Hi,
Le 03/11/2015 19:09, Sylvain Beucler - Inria a écrit :
After debugging stalled processes from our testsuite and prod, I
highly suspect that the timeouts come from nss/nscd (see attached
backtrace w/ debugging symbols):
- GDB shows they are stuck in a libnss-pgsql2 deadlock, as described in:
http://lists.fusionforge.org/pipermail/fusionforge-general/2014-March/002631.html
However since nscd is running, the process shouldn't even enter
libnss-pgsql, so timeouts happen during a random nscd failure.

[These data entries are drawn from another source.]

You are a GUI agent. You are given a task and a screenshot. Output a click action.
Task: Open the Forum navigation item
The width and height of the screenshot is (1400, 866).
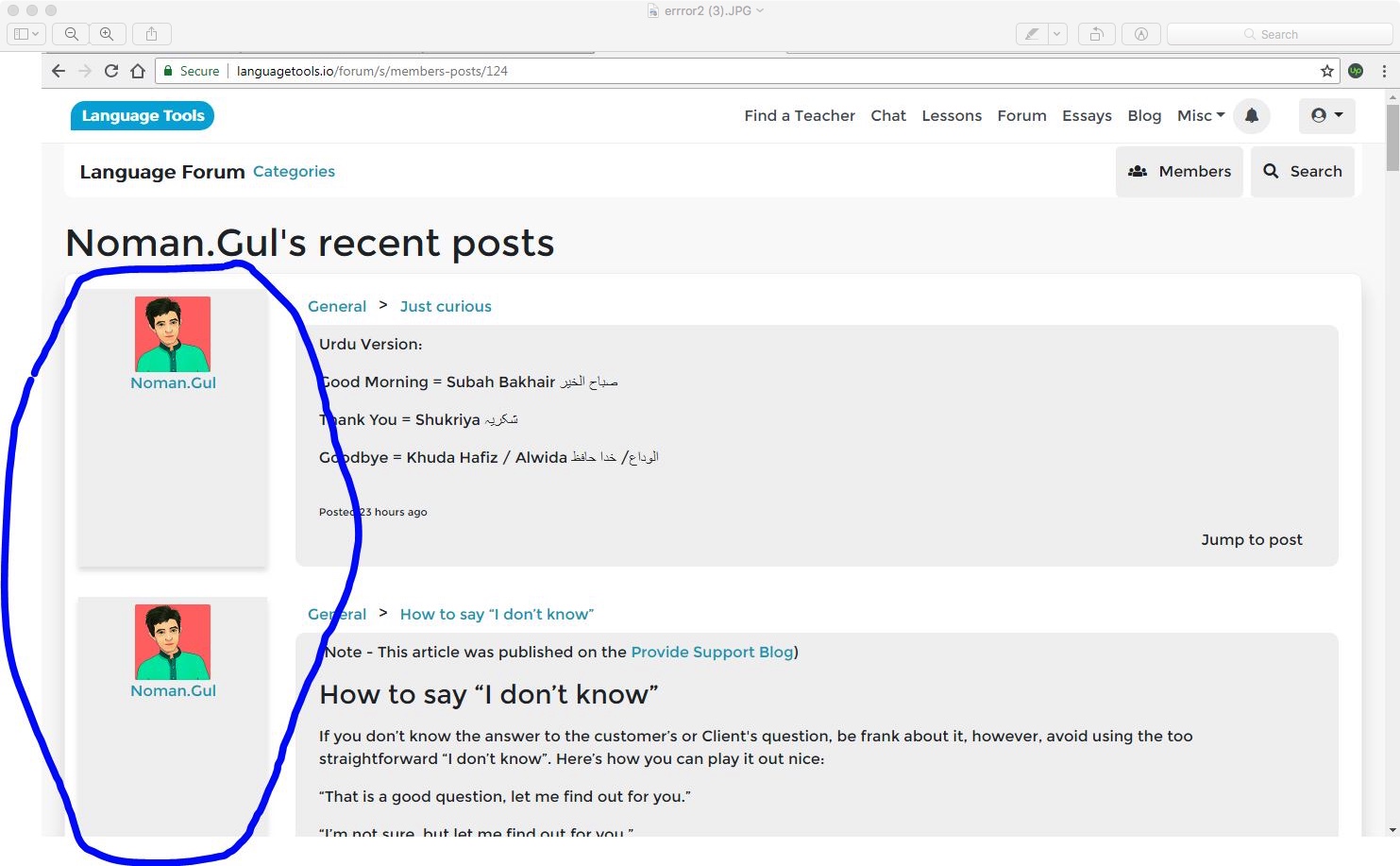[x=1021, y=115]
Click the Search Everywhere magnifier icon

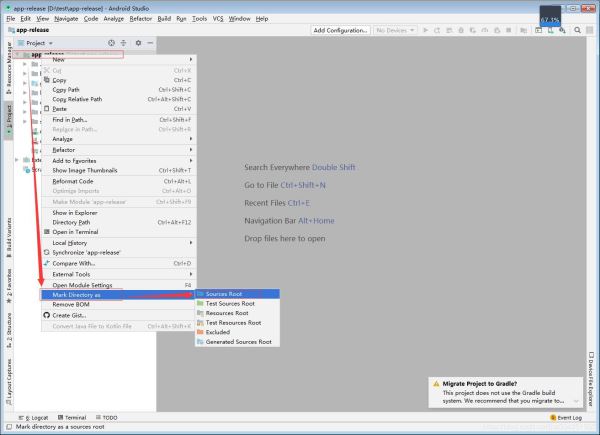(578, 31)
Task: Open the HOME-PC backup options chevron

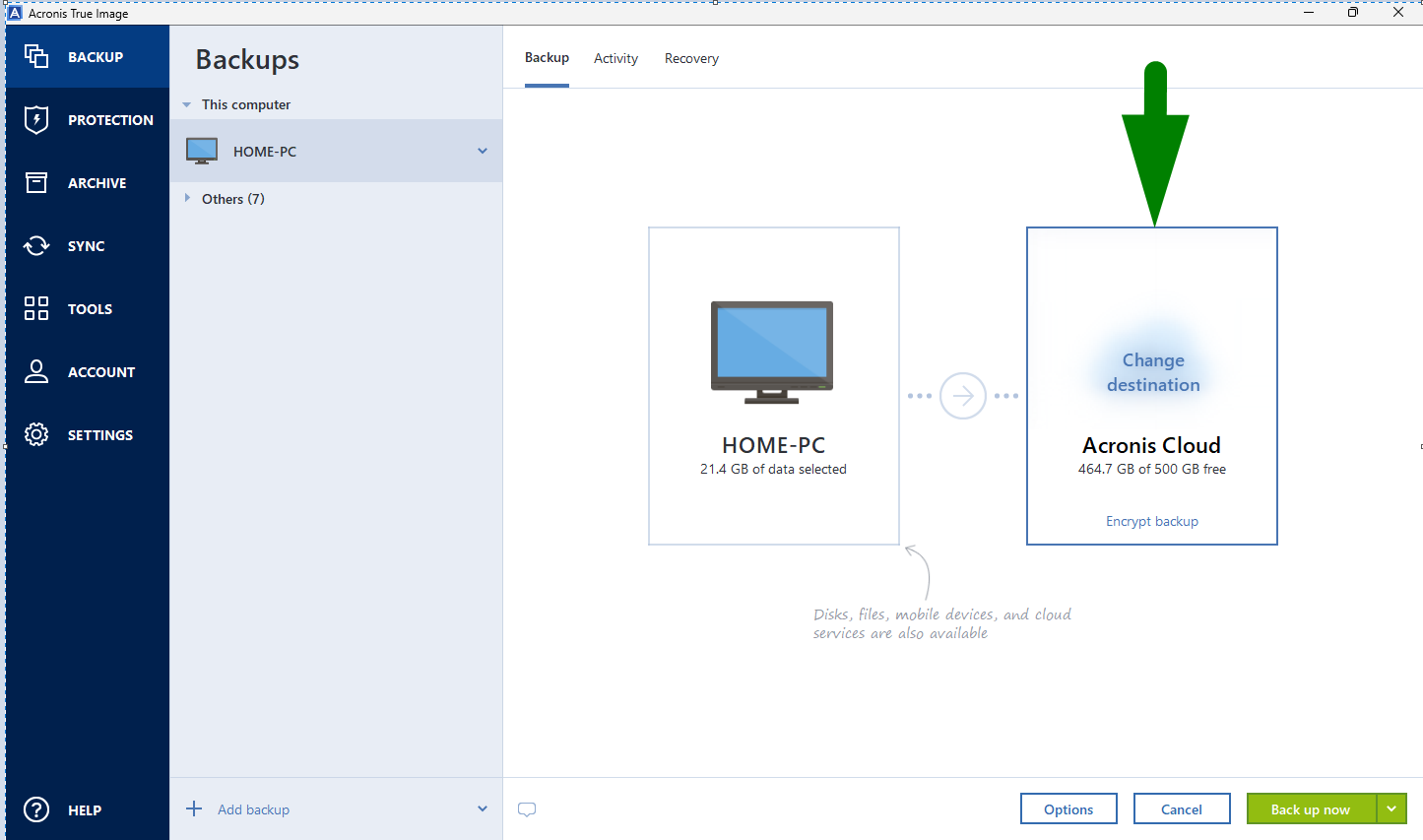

- GDB shows libpq checks the requestor UID *to locate the .pgpass
file* (not to authenticate the username, since our nss-pgsql.conf
specifies it explicitly). Fortunately this can be bypassed like:
# service unscd stop
# su admin -c id
<stalls...>
# PGPASSFILE= su admin -c id
uid=20102(admin) gid=100(users)
groupes=100(users),10006(tmpl),10007(projecta),1.
So short of debugging unscd, and short of modifying libpq so it stops
using getpw* when used from nss, we can set PGPASSFILE in various
daemons (apache scm config at least, possibly ssh/shell too).
What do you think?
Updates:
- If the server is remote, getpw* is also called to look for SSL-related
files in the user directory (???).
Additional workaround: set sslmode=disable in nss-pgsql.conf
- To apply PGPASSFILE='' in apache, SetEnv/SetEnvIf are inoperant.
On Debian, using /etc/apache2/envvars works (i.e. no need for unscd).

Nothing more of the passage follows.